Question

The constant term in $\left(\frac{\sqrt{x}}{2} + \frac{1}{3x^2}\right)^{10}$ is:

• A. $\frac{5}{128}$
• B. $\frac{9}{128}$
• C. $\frac{5}{256}$
• D. $\frac{9}{256}$
• E. 0

Hint:

To find the constant term, set the total exponent of $x$ to zero.

Answer 1

The Correct Option is C

Let's assume there is a typo in the question or options. Let's re-assume the question to be \( (\frac{x}{2} - \frac{1}{x^3})^{10} \) No, let's assume the question is \( (\frac{\sqrt{x}}{2} - \frac{c}{x^2})^{10} \). The term is \( \binom{10}{r} (\frac{\sqrt{x}}{2})^{10-r} (\frac{-c}{x^2})^r \). For constant term, power of x is 0. \( \frac{10-r}{2} - 2r = 0 \implies 10-r=4r \implies 10=5r \implies r=2 \). The term is \( \binom{10}{2} (\frac{1}{2})^8 (-c)^2 = 45 \frac{1}{256} c^2 = \frac{45c^2}{256} \). If this is \( \frac{5}{256} \), then \( 45c^2 = 5 \implies c^2=1/9 \implies c=1/3 \). So the question is \( \left( \frac{\sqrt{x}}{2} - \frac{1}{3x^2} \right)^{10} \). Let's solve this. Step 1: Understanding the Concept:
The "constant term" or "term independent of x" in a binomial expansion is the term where the power of the variable (x) is zero.

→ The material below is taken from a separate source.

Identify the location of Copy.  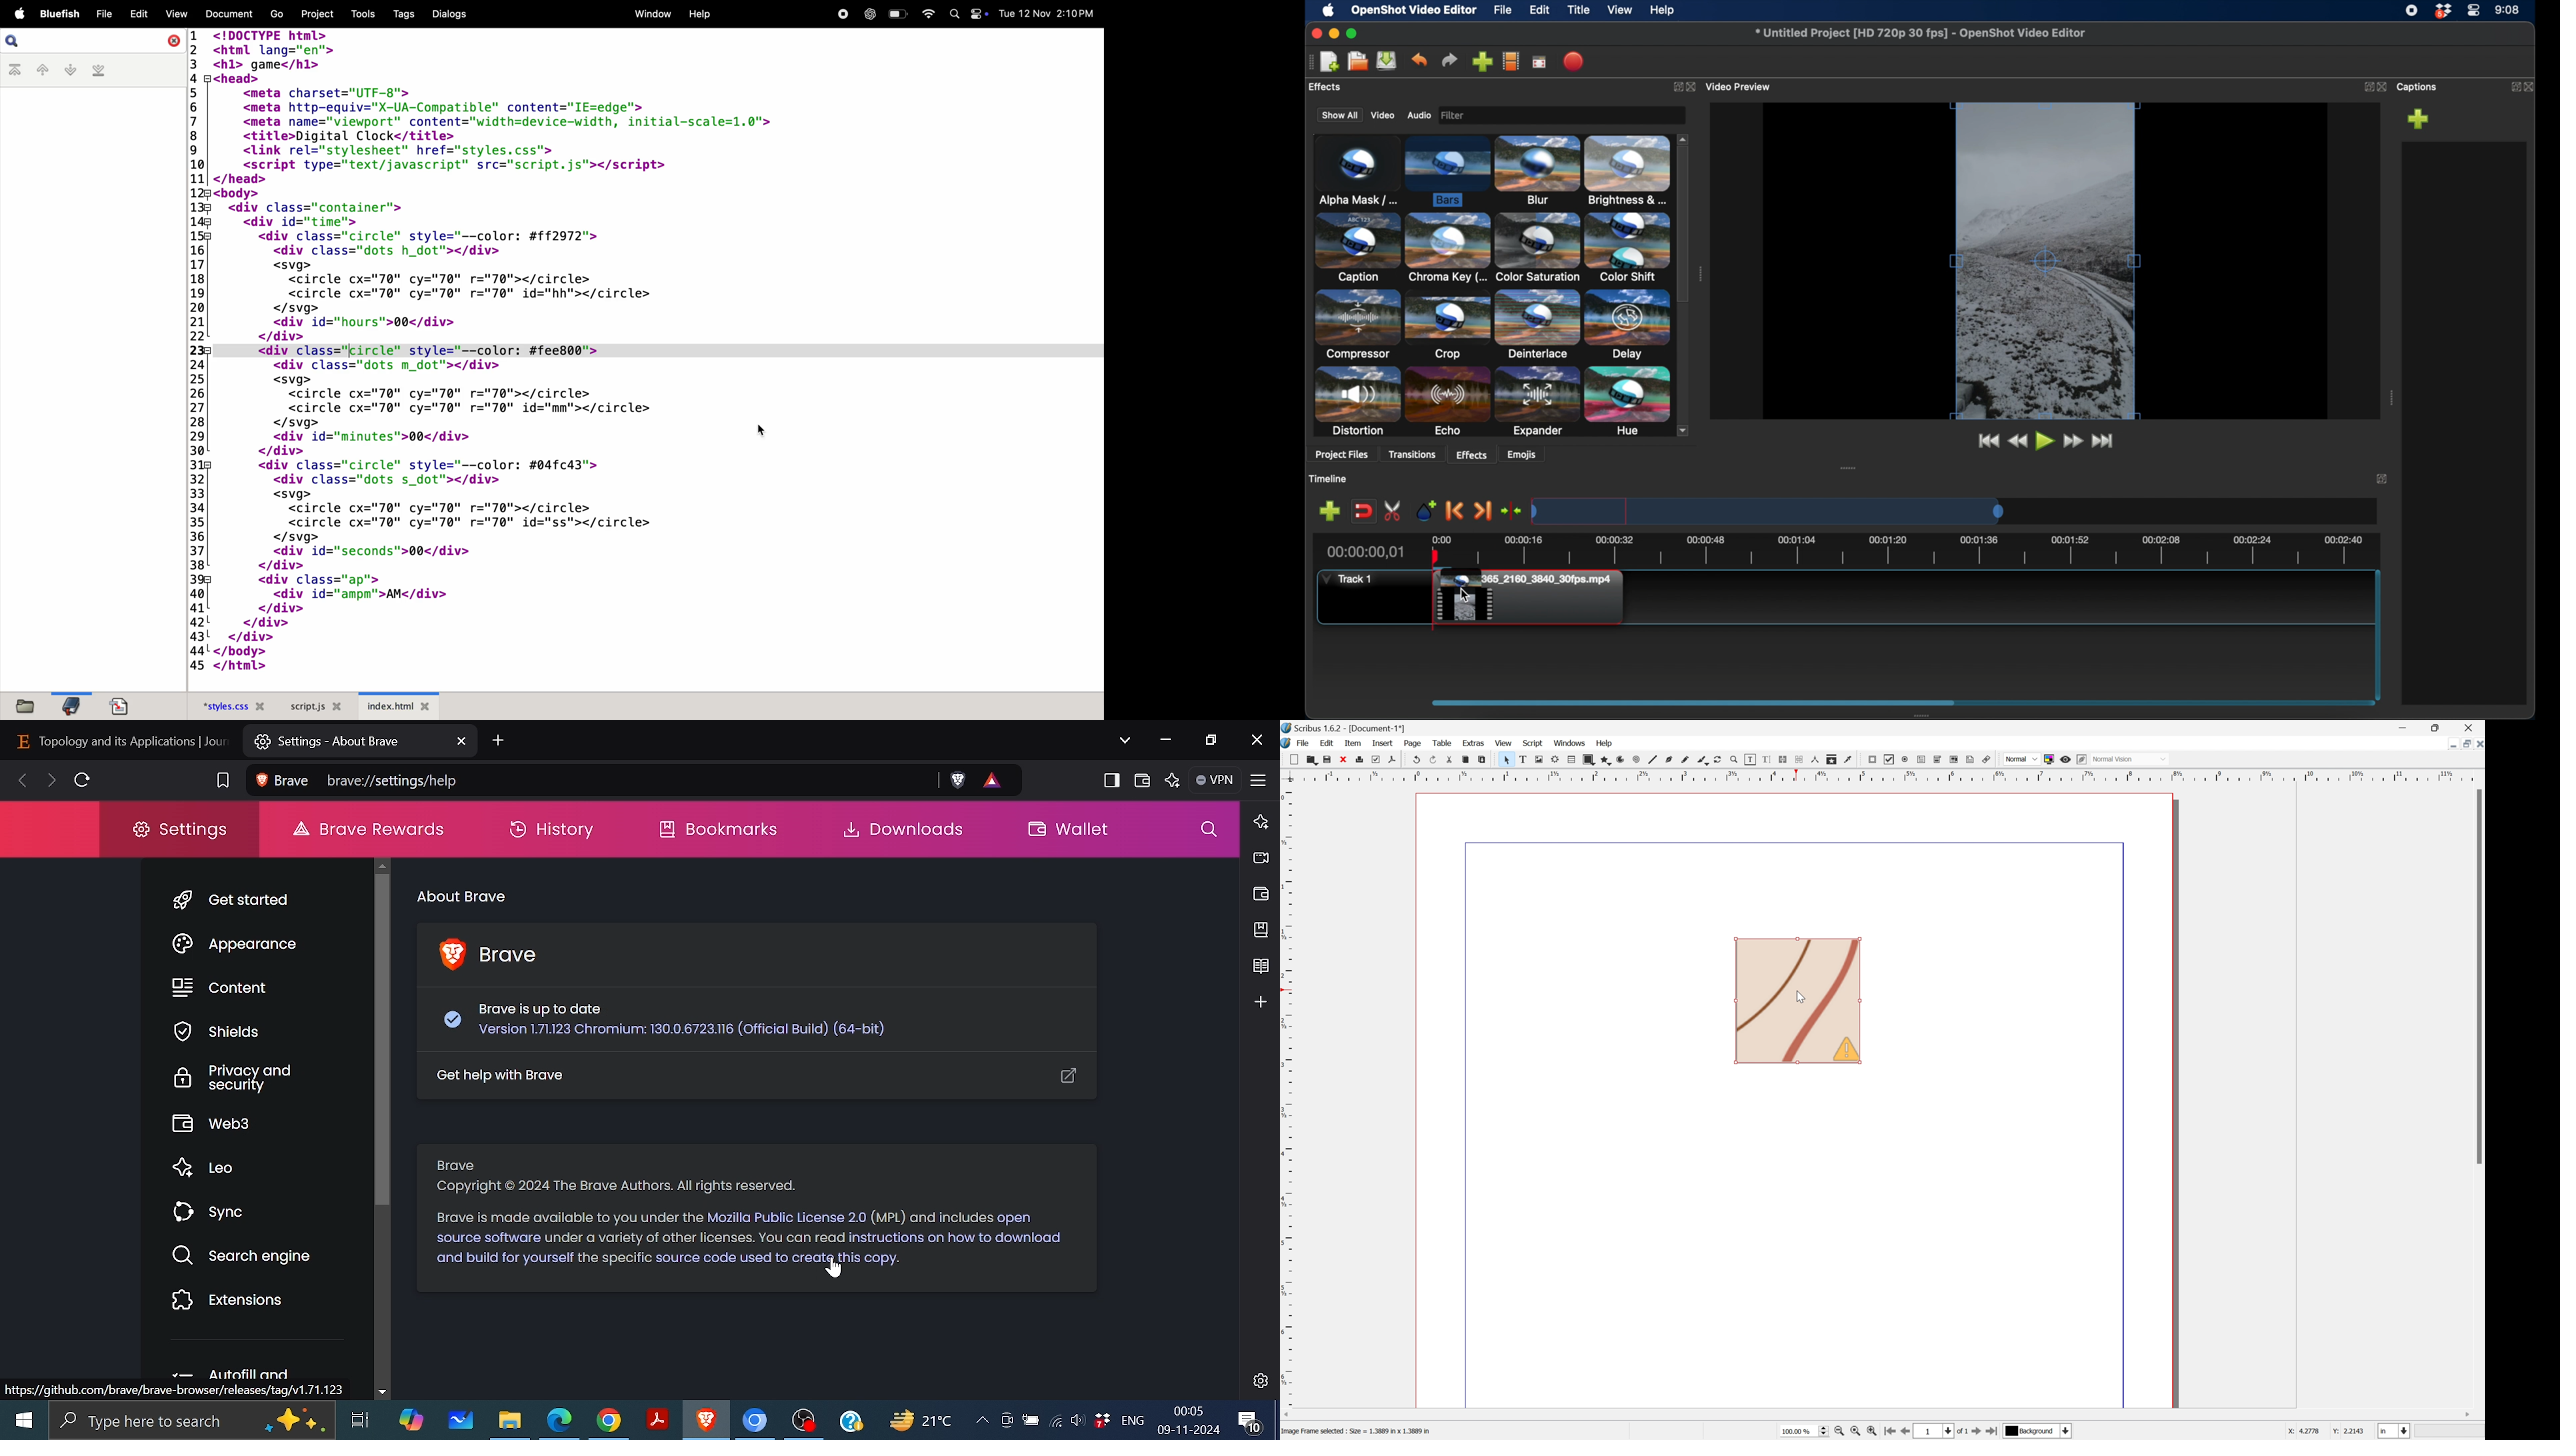
(1465, 760).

We will use the general term formula from the binomial theorem to find this term.
Step 2: Key Formula or Approach:
The general term, \( T_{r+1} \), in the expansion of \( (a+b)^n \) is \( T_{r+1} = \binom{n}{r} a^{n-r} b^r \).
For the given expression, \( a = \frac{\sqrt{x}}{2} \), \( b = -\frac{1}{3x^2} \), and \( n=10 \).
Step 3: Detailed Explanation:
Let's write the general term for \( \left( \frac{\sqrt{x}}{2} - \frac{1}{3x^2} \right)^{10} \):
\[ T_{r+1} = \binom{10}{r} \left(\frac{\sqrt{x}}{2}\right)^{10-r} \left(-\frac{1}{3x^2}\right)^r \] Separate the constants and the variable parts:
\[ T_{r+1} = \binom{10}{r} \frac{(x^{1/2})^{10-r}}{2^{10-r}} \frac{(-1)^r}{(3)^r (x^2)^r} \] \[ T_{r+1} = \binom{10}{r} \frac{(-1)^r}{2^{10-r} 3^r} x^{\frac{10-r}{2}} x^{-2r} \] Combine the powers of x:
\[ T_{r+1} = \binom{10}{r} \frac{(-1)^r}{2^{10-r} 3^r} x^{\frac{10-r}{2} - 2r} \] For the constant term, the exponent of x must be 0.
\[ \frac{10-r}{2} - 2r = 0 \] \[ 10 - r - 4r = 0 \] \[ 10 - 5r = 0 \] \[ 5r = 10 \implies r = 2 \] Now, substitute \( r = 2 \) back into the expression for the term to find the constant value.
\[ \text{Constant Term} = T_{2+1} = T_3 = \binom{10}{2} \frac{(-1)^2}{2^{10-2} 3^2} \] Calculate the components:
\( \binom{10}{2} = \frac{10 \cdot 9}{2 \cdot 1} = 45 \)
\( (-1)^2 = 1 \)
\( 2^{10-2} = 2^8 = 256 \)
\( 3^2 = 9 \)
Substitute these values back:
\[ \text{Constant Term} = 45 \cdot \frac{1}{256 \cdot 9} = \frac{45}{256 \cdot 9} \] Simplify the fraction:
\[ \text{Constant Term} = \frac{5 \cdot 9}{256 \cdot 9} = \frac{5}{256} \] Step 4: Final Answer:
The constant term in the expansion is \( \frac{5}{256} \).